╭─ EXTRACTED TEXT
Mate, i saw a video where they were throwing trash at him

He is a total smark killer - he goes out to get boo’d by smarks

Nobody is ‘cool’ cheering him

Fuck, he made a kid cry the other day


----------



## WhyTooJay (Aug 25, 2010)

Flippy shit is fine, if you actually know how to wrestle. Psychology, selling, story telling, etc. He's absolutely right that there are an abundance of athletes who rely solely on being able to wow you with acrobatics. Those guys should be in circuses or doing gymnastics or something. That doesn't make you a great wrestler.



Mordecay said:


> Can he even wrestle? Maybe he is not a fan because he can't do a flip. Honestly I haven't anyone talking about his wrestling abilities, so I am starting to think that he isn't that good.


Watched a few of his matches recently. The guy has better ring psychology/crowd control than a lot of these 10-15 year indy vets who are beloved by hardcore fans but never got anywhere in mainstream wrestling.


----------



## Reggie Dunlop (Nov 2, 2015)

nWo4Lyfe420 said:


> He needs to keep it up so maybe future generations of wrestlers get a clue. The no psychology flippy shit needs to die.


You keep talking like the two are mutually exclusive. They're not. Yes, there are wrestlers who think the best matches are the most athletic and 'flippy' and don't know what psychology is, and those are the ones who give the 'flippy shit' a bad name. There are plenty of guys -- and women -- who know how to work greater athleticism with good psychology, and use it to help tell the story. Stop with this narrow-minded no-flip shit ... it's very tiring.

Face it, MJF is not a fan of anybody or anything that isn't MJF. As a proper heel should be.


----------



## Vic (Jan 2, 2010)
╰─
** PROBLEM A **
From the wrestling forum thread, extract the passage starting with "Flippy shit is" and going on through "in mainstream wrestling.", copying it word for word.
╭─ EXERCISE MATERIAL
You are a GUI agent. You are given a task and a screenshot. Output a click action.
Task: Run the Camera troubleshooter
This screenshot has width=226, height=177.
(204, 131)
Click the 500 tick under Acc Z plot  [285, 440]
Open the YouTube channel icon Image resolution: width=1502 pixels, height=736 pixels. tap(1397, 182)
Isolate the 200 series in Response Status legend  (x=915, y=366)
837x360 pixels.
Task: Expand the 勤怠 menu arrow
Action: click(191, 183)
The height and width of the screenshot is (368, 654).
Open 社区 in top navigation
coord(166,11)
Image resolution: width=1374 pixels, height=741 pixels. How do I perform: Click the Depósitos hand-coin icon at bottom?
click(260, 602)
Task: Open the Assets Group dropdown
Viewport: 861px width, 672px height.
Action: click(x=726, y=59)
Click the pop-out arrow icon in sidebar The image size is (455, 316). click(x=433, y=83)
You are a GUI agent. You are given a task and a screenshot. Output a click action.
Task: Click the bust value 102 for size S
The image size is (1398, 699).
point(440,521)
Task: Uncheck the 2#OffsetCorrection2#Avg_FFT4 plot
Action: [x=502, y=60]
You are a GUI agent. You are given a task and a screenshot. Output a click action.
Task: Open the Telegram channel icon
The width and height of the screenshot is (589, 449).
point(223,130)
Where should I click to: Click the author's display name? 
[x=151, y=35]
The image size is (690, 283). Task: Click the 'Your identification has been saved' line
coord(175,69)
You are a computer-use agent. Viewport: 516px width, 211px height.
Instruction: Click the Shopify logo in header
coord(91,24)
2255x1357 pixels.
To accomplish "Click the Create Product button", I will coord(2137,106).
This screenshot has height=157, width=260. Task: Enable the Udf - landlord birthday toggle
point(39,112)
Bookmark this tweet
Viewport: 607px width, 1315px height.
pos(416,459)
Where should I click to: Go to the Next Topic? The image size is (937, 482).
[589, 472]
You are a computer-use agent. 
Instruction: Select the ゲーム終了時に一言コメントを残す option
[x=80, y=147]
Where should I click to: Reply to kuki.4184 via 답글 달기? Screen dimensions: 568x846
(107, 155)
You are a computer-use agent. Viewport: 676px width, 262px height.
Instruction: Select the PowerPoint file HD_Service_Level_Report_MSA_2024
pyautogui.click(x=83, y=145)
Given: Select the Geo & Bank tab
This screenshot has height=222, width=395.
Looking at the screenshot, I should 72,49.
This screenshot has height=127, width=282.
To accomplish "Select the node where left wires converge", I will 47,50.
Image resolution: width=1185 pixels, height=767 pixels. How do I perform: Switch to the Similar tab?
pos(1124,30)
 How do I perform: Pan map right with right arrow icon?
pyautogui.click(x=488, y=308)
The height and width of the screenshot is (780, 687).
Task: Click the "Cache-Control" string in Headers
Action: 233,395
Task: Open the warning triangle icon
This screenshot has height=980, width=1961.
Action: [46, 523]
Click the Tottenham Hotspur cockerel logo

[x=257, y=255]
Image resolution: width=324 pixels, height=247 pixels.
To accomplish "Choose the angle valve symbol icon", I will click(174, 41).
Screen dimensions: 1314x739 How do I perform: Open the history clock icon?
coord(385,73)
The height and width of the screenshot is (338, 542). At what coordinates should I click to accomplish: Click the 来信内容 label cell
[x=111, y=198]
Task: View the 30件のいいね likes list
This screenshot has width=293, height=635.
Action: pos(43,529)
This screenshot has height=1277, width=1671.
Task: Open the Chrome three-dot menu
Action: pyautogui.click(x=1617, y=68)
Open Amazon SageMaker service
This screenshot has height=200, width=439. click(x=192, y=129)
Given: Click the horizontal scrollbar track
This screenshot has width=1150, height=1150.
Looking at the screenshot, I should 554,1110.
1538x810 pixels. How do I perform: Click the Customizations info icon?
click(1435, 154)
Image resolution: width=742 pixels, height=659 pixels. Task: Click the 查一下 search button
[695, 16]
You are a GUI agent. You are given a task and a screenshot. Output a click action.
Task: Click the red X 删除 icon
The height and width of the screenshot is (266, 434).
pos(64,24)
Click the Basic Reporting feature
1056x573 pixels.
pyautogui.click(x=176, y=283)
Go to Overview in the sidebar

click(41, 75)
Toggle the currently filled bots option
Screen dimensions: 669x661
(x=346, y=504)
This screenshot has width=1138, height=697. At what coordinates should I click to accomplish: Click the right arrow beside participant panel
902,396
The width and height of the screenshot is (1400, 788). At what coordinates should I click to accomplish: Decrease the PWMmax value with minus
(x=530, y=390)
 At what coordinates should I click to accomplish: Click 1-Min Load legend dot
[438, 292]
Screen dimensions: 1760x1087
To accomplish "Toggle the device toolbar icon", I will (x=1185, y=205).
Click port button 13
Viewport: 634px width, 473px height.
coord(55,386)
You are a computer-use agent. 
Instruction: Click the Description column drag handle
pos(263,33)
╰─
** PROBLEM B **
Copy only the record lines starting with the line with "You are a computer-use agent. Viewport: 676px" and going on through the line with "Looking at the screenshot, I should 72,49.", keeping each one unchanged.

** EXPECTED OUTPUT A **
Flippy shit is fine, if you actually know how to wrestle. Psychology, selling, story telling, etc. He's absolutely right that there are an abundance of athletes who rely solely on being able to wow you with acrobatics. Those guys should be in circuses or doing gymnastics or something. That doesn't make you a great wrestler.



Mordecay said:


> Can he even wrestle? Maybe he is not a fan because he can't do a flip. Honestly I haven't anyone talking about his wrestling abilities, so I am starting to think that he isn't that good.


Watched a few of his matches recently. The guy has better ring psychology/crowd control than a lot of these 10-15 year indy vets who are beloved by hardcore fans but never got anywhere in mainstream wrestling.

** EXPECTED OUTPUT B **
You are a computer-use agent. Viewport: 676px width, 262px height.
Instruction: Select the PowerPoint file HD_Service_Level_Report_MSA_2024
pyautogui.click(x=83, y=145)
Given: Select the Geo & Bank tab
This screenshot has height=222, width=395.
Looking at the screenshot, I should 72,49.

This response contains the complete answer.